** Opening Text under study block **

157. The BMA described the historical role of public health doctors as "to act as the entrepreneurial advocates for health in their population". They argued that the DPH assumes the role of "an advocate for the population served by the health authority and an independent professional voice (without other vested interest) on behalf of that population".[195] The Medical Practitioners' Union and the RCN both argued that the DPH has been sidetracked by the NHS agenda, which has had the possibly unintended effect of DsPH losing sight of their core business.[196] Our strong impression is that the current role of the Director of Public Health is too vague and the influence the DPH can bring to bear too little. We were not struck by any real sense that the DsPH were acting in the entrepreneurial way the BMA suggest. The DsPH do not seem to us generally to be providing the necessary leadership in the public health field.

What can be done to make the Director of Public Health more effective?

(a) The annual report

158. One of the requirements of DsPH is that they should prepare an annual report on the health of the population, one of the duties they inherited as successors to the Medical Officers of Health following the recommendations of the 1988 Acheson report (the annual public report lapsed between 1974 and 1988). This, according to the Department, is required to be "a public, independent report to their Health Authority which will inform them of the health and health needs of their populations".[197] The annual report of the former MOH was, according to John Ransford of the Local Government Association, "an extremely influential document". It could "brigade resources" and was "clearly one of the major priorities" for local government. For all the grandiose aims of the Director of Public Health's report, we had no sense that these documents carried equivalent weight. Dr Donnelly of the Association of Directors of Public Health told us that some DsPH regarded the annual report as a "retrospective document" a record of the year which tended to come out "two or three years after the fact"; others produced an in year report which was "forward looking" drawing on sources other than statutory bodies. It was this type of document which he favoured. If, as the BMA claims, the annual report performs a vital "independent audit" function it is surprising that it allows such extreme variation.

** Closing Text under study block **

* [What needs to be done]
List every bracketed reference number that appears in the passage on Directors of Public Health. The records that come next have no connection to the text above.

** Opening Extracted entries block **

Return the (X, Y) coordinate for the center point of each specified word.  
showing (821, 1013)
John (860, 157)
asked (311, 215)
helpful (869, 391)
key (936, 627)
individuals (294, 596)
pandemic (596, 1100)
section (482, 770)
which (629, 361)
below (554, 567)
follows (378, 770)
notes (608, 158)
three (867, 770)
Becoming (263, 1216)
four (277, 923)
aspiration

** Closing Extracted entries block **

* [Finished task]
195, 196, 197